Source extract:
========

# Sherwood RX4105 Stereo Receiver



## dave59330 (Mar 6, 2011)

My receiver is playing very very faintly. out of the back, I don't think there's enough power to blow a cheap set of ear buds, but I can hear it. I can only hear it faintly when I have the volume all the way up.

Is this an easy fix? and where would I start looking?


----------



## yustr (Sep 27, 2004)

Make sure that you speakers have good connections - no frayed wires etc.
Then switch the wires at the receiver so those speakers are playing out of the front jacks - do they play at the correct volume? If so, its not the speaker or the wire.

Hook them back up to the rear jacks.

Does your Sherwood have a test signal to adjust speaker volume? Most do. Use it to adjust the speakers.

Make sure you set the menu correctly for big (full range) or small (limited bass) speakers.

There may not be anything wrong with any of it. There's not much information coming out of the rears in most surround mixes. Try some of the matrix settings on the receiver (hall, stadium, club etc) and see if those produce something out of the rears. If not, those amps could be blown but that's a rarity.


----------



## dave59330 (Mar 6, 2011)

out of the back, I have an A B channels and left right. basically 8 connectors, the antenna connectors and 12 rca connectors. I like this because it's a KISS amp (keep it simple stupid)

========

Record list:
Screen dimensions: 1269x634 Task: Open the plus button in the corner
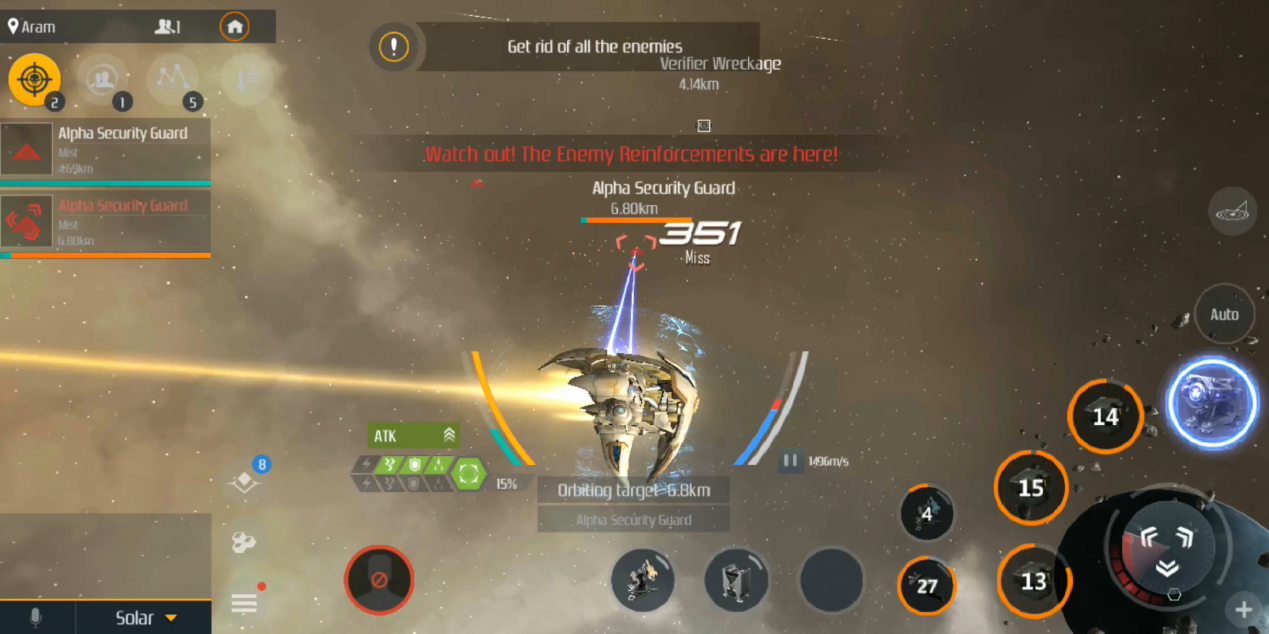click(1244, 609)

========

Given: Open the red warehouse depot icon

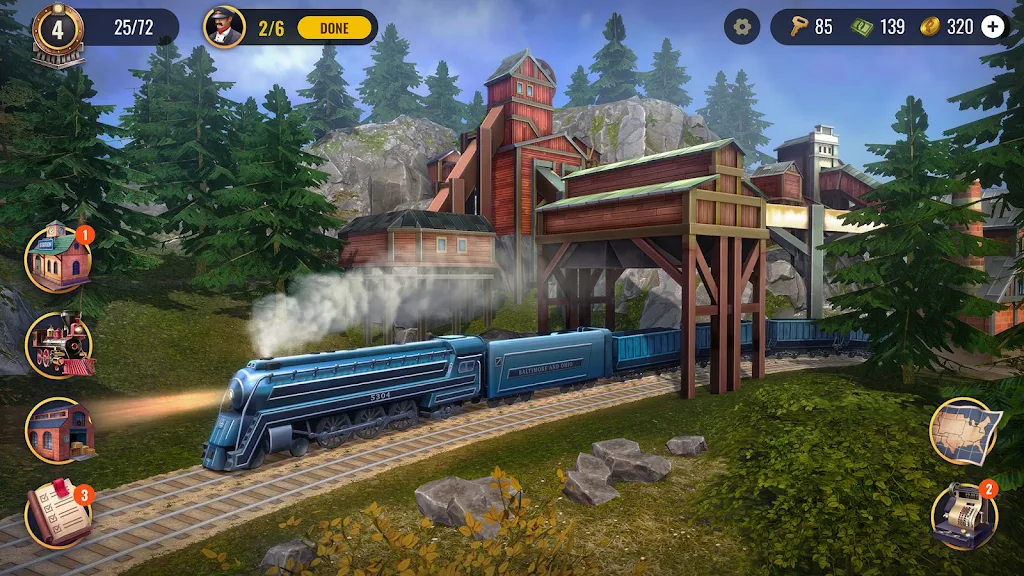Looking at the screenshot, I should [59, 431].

========

Exercises to complete:
(A) Update the Sherwood receiver thread from "## yustr (Sep" to "the rear jacks.", replacing "jacks" with "outputs".
(B) Extend the Sherwood receiver thread past its last sentence.

Solved problems:
(A)
## yustr (Sep 27, 2004)

Make sure that you speakers have good connections - no frayed wires etc.
Then switch the wires at the receiver so those speakers are playing out of the front outputs - do they play at the correct volume? If so, its not the speaker or the wire.

Hook them back up to the rear outputs.

(B)
I hooked up a generic little 3" speaker, freshly stripped and soldered ends, up to it to test with and I got the same result.

Is there a way to set this amp back to default, not that I think I changed anything.

As far as a test signal, I've never seen anything regarding a test signal on this receiver.

Let me know,
Dave







yustr said:


> Make sure that you speakers have good connections - no frayed wires etc.
> Then switch the wires at the receiver so those speakers are playing out of the front jacks - do they play at the correct volume? If so, its not the speaker or the wire.
> 
> Hook them back up to the rear jacks.
> ...


----------



## yustr (Sep 27, 2004)

My mistake - I thought you were having issues with the rear surround speakers in a surround sound system.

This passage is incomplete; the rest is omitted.